Jump to Main Content
Molecular characterisation of a xyloglucan oligosaccharide-acting α-D-xylosidase from nasturtium (Tropaeolum majus L.) cotyledons that resembles plant 'apoplastic' α-D-glucosidases
- Crombie, Hazel J., Chengappa, Sumant, Jarman, Carl, Sidebottom, Chris, Grant Reid, J.

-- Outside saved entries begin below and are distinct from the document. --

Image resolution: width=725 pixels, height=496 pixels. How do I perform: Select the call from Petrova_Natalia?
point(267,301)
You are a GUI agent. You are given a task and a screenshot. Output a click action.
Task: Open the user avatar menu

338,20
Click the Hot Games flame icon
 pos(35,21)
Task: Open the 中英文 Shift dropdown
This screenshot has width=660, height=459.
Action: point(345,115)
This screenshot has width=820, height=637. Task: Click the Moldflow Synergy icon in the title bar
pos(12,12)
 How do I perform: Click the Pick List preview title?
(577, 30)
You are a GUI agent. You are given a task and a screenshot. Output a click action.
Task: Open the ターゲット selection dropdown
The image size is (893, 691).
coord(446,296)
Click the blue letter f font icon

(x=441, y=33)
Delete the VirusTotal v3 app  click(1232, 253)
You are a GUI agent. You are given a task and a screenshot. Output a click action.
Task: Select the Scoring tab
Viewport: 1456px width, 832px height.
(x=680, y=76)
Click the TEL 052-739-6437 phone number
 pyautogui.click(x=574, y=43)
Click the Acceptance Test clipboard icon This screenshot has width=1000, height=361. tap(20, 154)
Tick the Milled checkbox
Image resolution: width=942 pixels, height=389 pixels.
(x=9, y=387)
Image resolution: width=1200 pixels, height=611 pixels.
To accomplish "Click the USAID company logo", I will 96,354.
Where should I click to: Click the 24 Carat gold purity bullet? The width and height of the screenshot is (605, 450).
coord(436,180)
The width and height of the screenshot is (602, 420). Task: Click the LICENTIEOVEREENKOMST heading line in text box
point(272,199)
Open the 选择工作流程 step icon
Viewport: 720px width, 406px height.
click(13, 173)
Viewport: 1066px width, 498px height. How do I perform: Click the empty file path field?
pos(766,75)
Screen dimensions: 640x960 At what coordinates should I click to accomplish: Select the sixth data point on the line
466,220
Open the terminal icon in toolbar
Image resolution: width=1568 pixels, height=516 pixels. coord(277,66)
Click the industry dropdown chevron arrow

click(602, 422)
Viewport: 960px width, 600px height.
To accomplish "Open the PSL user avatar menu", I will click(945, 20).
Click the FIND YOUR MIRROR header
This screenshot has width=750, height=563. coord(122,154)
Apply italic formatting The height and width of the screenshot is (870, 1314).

- Planta 2002 v.214 no.3 pp. 406-413
- Tropaeolum majus, gel electrophoresis, polypeptides, open reading frames, cell walls, alpha-glucosidase, amino acids, signal peptide, plasma membrane, molecular weight, Arabidopsis thaliana, sequence analysis, stop codon, complementary DNA, apoplast, translation (genetics), xyloglucans, Nasturtium, cotyledons, post-translational modification
- We report the isolation, sequencing and analysis of the cDNA corresponding to an α-D-xylosidase involved in the mobilisation of xyloglucan from the cotyledons of germinated nasturtium (Tropaeolum majus L.) seeds. The translated open reading frame (2,808 bp including the stop codon), gave a polypeptide of 935 amino acids. It included the sequences of eleven peptides obtained by endo-proteinase digestion of the protein, and a putative hydrophobic signal sequence characteristic of a protein that is directed through the plasma membrane. The deduced molecular weight of the translated protein was appreciably higher than the molecular weight determined by sodium dodecyl sulphate–polyacrylamide gel electrophoresis, suggesting post-translational modification. The protein sequence showed high homology (76.0% identity over 896 amino acids) with a putative α-xylosidase sequence from Arabidopsis thaliana and there was homology with several α-glucosidases, notably those associated with the plant cell apoplast. The enzyme is a member of Family 31 of the glycosyl hydrolases and it fits into Clade 1 of the phylogenic analysis of α-glucosidases. Although in vivo the nasturtium enzyme catalyses mobilisation of cell wall xyloglucan, the homology of its primary sequence with α-glucosidases prompted study of its action on a range of α-glucosides. It was active against several α-(1→4)- and α-(1→6)-linked substrates, the former being hydrolysed faster. The functional and evolutionary relationships between this α-D-xylosidase and plant "apoplastic" α-D-glucosidases are discussed.